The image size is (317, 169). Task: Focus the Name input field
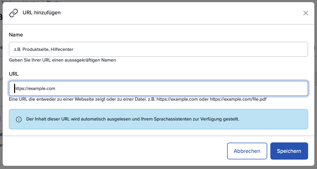pyautogui.click(x=158, y=49)
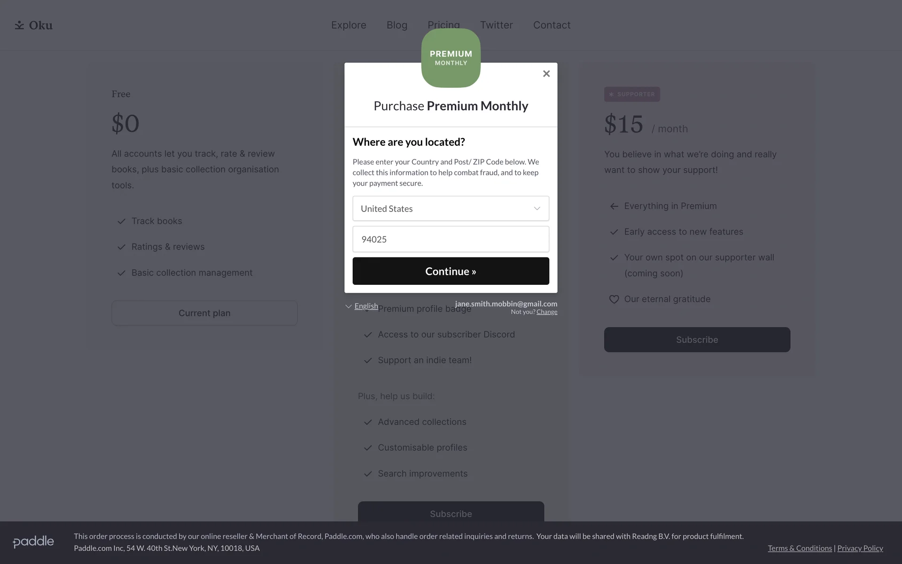
Task: Click the Paddle logo in footer
Action: coord(33,541)
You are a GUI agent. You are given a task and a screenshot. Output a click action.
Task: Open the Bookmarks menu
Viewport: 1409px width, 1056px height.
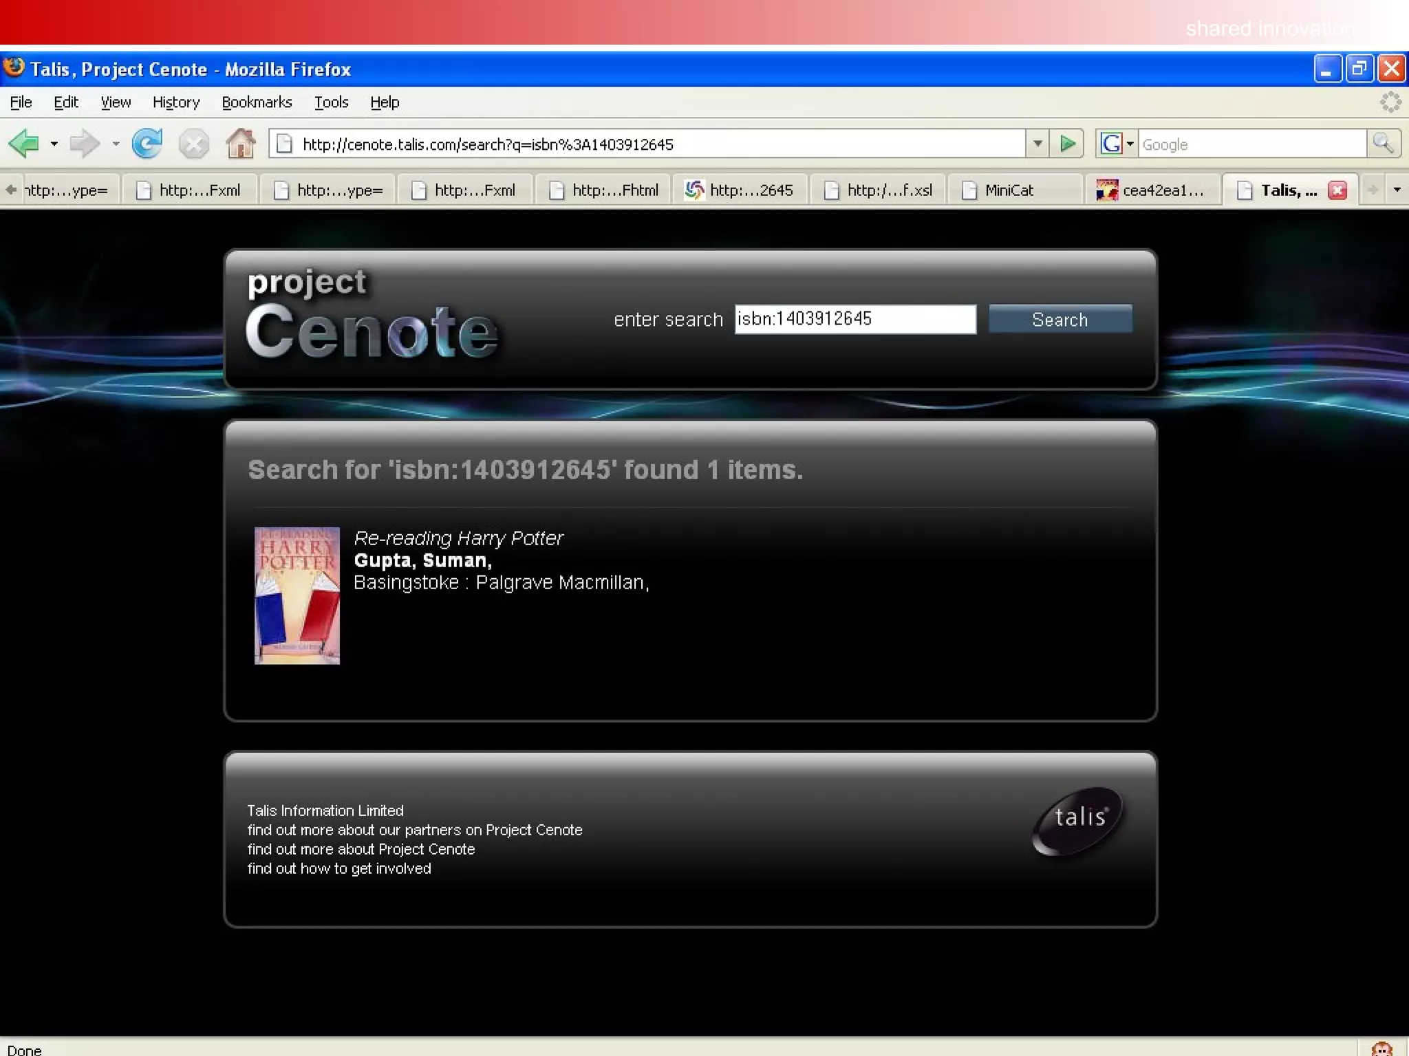pos(257,102)
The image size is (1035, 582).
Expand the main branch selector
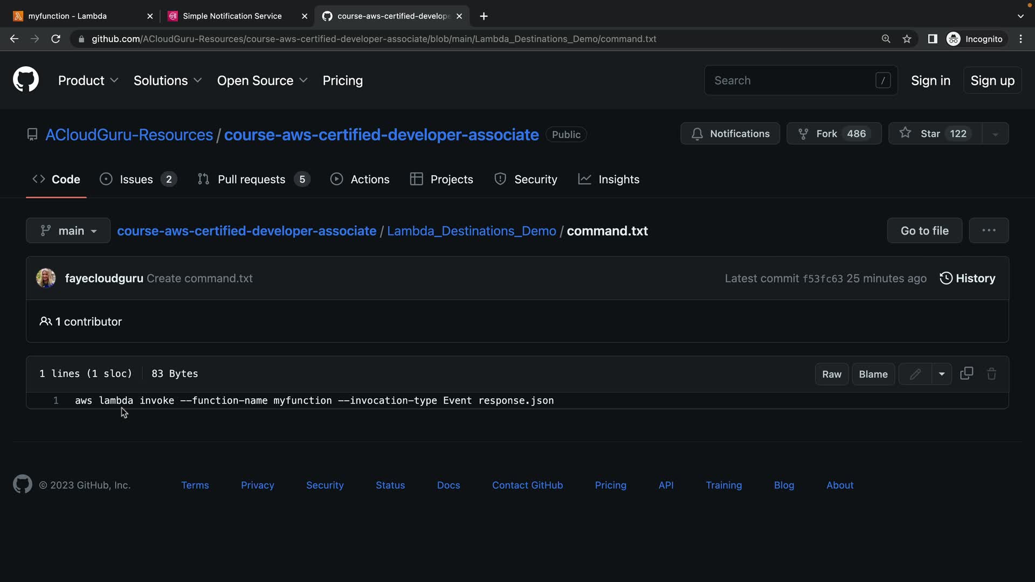[68, 231]
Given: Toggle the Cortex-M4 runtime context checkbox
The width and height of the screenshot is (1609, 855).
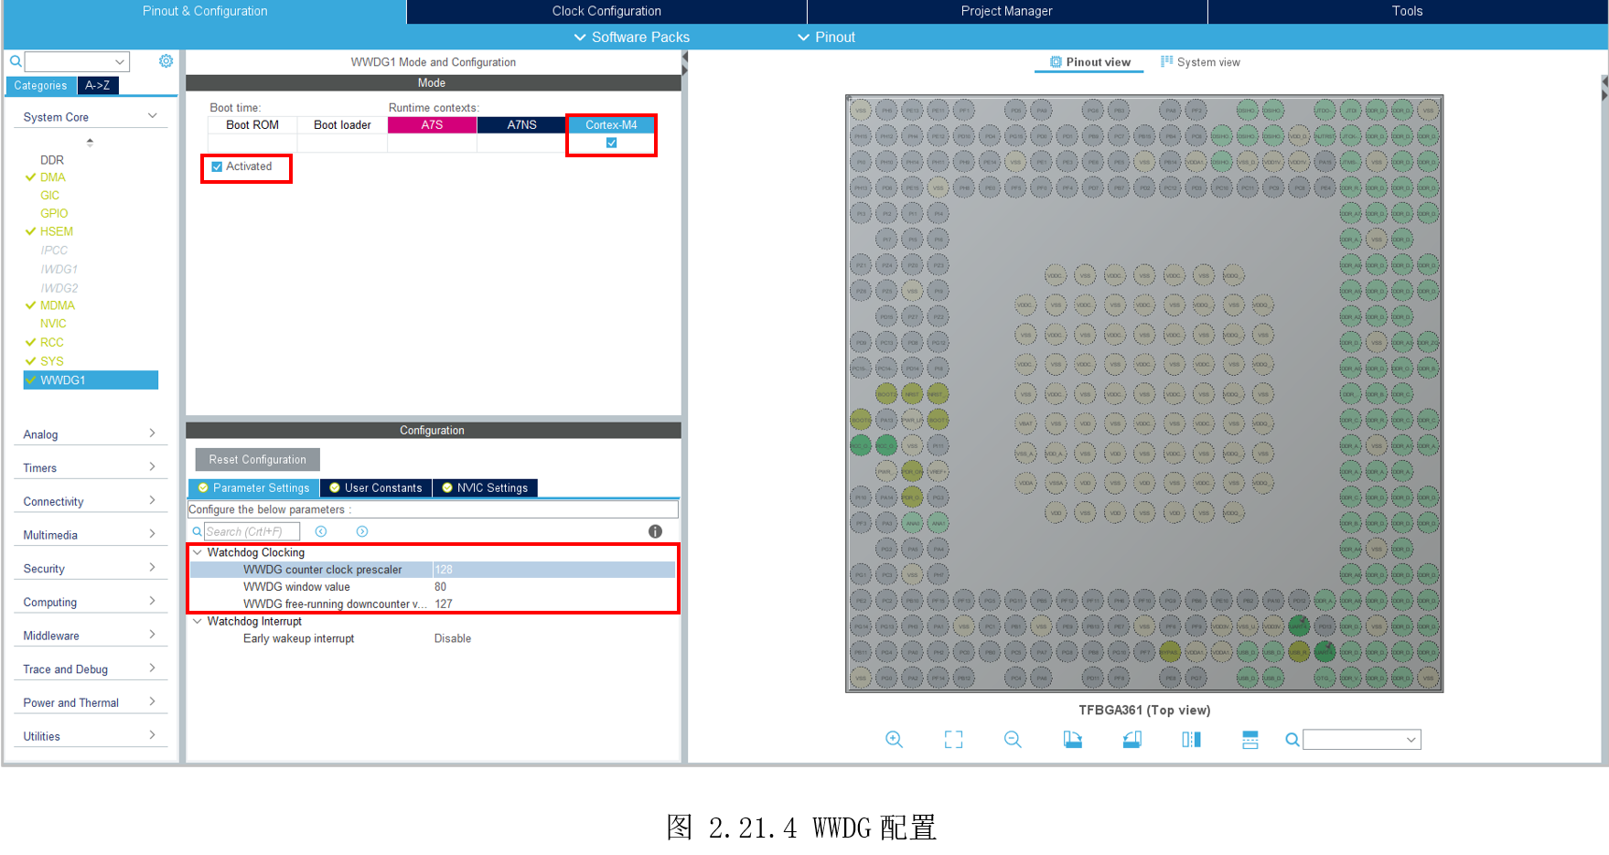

________________

WORK INSTRUCTIONS - Could you reproduce every item above word for word, leaving out the pictures?

SOLUTION TO THIS PROBLEM -
The image size is (317, 169). Task: Focus the Name input field
pyautogui.click(x=158, y=49)
Task: Click the Paddle logo in footer
Action: coord(33,541)
You are a GUI agent. You are given a task and a screenshot. Output a click action.
Task: Open the Bookmarks menu
Viewport: 1409px width, 1056px height.
pos(257,102)
The image size is (1035, 582).
Expand the main branch selector
[68, 231]
Given: Toggle the Cortex-M4 runtime context checkbox
The width and height of the screenshot is (1609, 855).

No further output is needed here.